Required work: Copy out the rows word for word, starting with the line that contains "Viewport: 1568px width, 362px" and continuing through the line that contains "pyautogui.click(x=1200, y=824)", with both of those lines included.

══ The input ══

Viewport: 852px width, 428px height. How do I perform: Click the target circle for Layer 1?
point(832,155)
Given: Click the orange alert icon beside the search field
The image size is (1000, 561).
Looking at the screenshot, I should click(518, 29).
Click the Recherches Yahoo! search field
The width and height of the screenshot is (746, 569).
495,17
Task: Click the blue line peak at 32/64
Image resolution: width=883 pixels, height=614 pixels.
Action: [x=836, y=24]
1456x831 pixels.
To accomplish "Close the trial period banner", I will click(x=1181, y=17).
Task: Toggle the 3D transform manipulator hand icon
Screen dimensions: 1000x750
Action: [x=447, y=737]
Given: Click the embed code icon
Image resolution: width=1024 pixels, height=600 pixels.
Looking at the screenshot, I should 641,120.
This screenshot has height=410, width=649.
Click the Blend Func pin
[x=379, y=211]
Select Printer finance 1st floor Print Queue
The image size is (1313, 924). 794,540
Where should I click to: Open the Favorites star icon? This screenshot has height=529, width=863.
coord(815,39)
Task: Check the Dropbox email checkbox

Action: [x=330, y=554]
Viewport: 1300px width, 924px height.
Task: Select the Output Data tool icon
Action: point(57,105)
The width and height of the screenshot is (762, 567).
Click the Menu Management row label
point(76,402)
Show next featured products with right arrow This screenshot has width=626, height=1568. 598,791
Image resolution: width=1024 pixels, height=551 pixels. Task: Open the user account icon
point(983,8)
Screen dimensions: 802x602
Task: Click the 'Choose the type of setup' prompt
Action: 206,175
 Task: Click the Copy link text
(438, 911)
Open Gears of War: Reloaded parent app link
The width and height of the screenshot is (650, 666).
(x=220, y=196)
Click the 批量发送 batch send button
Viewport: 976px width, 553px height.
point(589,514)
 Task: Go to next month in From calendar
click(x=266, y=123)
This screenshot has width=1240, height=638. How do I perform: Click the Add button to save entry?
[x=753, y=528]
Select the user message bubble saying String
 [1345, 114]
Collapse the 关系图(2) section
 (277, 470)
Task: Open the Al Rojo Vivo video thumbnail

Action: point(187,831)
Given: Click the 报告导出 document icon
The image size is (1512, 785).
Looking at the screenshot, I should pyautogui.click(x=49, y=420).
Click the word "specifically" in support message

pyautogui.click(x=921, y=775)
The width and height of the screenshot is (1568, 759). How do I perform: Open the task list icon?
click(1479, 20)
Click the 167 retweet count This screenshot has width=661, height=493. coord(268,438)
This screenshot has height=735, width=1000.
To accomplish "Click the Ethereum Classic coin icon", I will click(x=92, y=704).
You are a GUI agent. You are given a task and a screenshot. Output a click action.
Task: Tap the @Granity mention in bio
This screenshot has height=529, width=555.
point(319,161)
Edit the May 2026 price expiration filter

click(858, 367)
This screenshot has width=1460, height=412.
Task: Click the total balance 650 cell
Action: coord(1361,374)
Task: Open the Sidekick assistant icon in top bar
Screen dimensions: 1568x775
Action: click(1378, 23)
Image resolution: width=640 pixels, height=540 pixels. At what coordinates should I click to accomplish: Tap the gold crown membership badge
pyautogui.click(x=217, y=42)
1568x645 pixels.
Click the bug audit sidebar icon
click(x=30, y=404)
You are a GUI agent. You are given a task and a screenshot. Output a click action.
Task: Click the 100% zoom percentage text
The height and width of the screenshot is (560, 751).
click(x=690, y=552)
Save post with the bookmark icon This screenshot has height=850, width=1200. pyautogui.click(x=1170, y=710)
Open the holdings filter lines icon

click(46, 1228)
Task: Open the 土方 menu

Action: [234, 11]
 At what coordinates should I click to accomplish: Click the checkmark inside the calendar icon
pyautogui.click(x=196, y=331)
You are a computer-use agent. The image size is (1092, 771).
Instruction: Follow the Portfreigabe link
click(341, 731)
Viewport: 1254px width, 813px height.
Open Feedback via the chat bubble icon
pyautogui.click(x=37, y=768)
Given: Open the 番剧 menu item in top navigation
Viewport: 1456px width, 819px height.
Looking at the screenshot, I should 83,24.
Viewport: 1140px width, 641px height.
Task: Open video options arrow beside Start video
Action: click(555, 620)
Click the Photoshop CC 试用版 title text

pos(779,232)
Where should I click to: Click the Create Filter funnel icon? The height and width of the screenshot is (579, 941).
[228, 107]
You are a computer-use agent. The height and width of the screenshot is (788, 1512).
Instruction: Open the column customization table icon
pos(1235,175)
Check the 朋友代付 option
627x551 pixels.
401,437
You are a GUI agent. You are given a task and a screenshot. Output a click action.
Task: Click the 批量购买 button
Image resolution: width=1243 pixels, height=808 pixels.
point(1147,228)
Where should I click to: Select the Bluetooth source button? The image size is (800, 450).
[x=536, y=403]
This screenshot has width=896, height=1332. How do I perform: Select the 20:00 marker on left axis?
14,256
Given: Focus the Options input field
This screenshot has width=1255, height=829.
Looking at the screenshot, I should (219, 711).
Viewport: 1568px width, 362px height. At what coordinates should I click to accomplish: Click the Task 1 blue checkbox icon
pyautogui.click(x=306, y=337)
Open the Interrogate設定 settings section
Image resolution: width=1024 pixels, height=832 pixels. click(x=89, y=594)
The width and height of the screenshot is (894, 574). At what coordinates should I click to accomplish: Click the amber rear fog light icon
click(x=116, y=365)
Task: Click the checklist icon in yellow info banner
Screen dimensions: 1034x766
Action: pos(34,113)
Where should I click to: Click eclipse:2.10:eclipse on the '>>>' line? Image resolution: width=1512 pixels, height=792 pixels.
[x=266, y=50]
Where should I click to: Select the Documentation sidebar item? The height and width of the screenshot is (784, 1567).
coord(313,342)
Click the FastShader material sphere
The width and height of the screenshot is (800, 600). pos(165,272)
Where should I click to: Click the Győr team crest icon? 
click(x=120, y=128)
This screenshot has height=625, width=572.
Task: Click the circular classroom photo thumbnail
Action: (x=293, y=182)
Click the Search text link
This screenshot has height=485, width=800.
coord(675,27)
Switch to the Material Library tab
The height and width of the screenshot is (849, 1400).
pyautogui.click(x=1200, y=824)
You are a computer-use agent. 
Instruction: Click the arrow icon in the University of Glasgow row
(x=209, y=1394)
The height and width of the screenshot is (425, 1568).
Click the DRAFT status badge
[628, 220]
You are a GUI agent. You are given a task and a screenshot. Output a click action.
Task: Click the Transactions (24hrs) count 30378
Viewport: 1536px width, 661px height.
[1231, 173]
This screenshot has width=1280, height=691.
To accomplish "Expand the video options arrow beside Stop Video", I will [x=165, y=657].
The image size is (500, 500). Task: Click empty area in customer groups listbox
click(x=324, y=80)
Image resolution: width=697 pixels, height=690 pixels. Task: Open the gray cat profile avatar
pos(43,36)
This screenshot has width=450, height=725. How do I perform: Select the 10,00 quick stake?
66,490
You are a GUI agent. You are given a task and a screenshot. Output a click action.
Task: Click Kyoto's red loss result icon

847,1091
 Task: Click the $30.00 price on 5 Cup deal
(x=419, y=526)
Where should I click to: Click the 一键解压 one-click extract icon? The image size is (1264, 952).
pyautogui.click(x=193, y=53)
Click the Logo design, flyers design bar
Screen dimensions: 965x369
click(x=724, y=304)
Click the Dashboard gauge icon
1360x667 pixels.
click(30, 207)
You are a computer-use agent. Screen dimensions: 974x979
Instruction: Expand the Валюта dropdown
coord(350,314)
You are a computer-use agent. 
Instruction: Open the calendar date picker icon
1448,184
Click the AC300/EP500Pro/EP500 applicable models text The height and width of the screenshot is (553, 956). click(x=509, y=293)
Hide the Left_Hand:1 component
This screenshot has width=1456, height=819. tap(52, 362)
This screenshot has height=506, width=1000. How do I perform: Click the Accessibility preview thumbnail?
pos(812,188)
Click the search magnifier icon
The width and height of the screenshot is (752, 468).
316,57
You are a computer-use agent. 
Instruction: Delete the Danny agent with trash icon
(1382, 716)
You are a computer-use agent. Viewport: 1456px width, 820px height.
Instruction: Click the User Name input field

═══

Result of this exercise:
Viewport: 1568px width, 362px height. At what coordinates should I click to accomplish: Click the Task 1 blue checkbox icon
pyautogui.click(x=306, y=337)
Open the Interrogate設定 settings section
Image resolution: width=1024 pixels, height=832 pixels. click(x=89, y=594)
The width and height of the screenshot is (894, 574). At what coordinates should I click to accomplish: Click the amber rear fog light icon
click(x=116, y=365)
Task: Click the checklist icon in yellow info banner
Screen dimensions: 1034x766
Action: pos(34,113)
Where should I click to: Click eclipse:2.10:eclipse on the '>>>' line? Image resolution: width=1512 pixels, height=792 pixels.
[x=266, y=50]
Where should I click to: Select the Documentation sidebar item? The height and width of the screenshot is (784, 1567).
coord(313,342)
Click the FastShader material sphere
The width and height of the screenshot is (800, 600). pos(165,272)
Where should I click to: Click the Győr team crest icon? 
click(x=120, y=128)
This screenshot has height=625, width=572.
Task: Click the circular classroom photo thumbnail
Action: (x=293, y=182)
Click the Search text link
This screenshot has height=485, width=800.
coord(675,27)
Switch to the Material Library tab
The height and width of the screenshot is (849, 1400).
pyautogui.click(x=1200, y=824)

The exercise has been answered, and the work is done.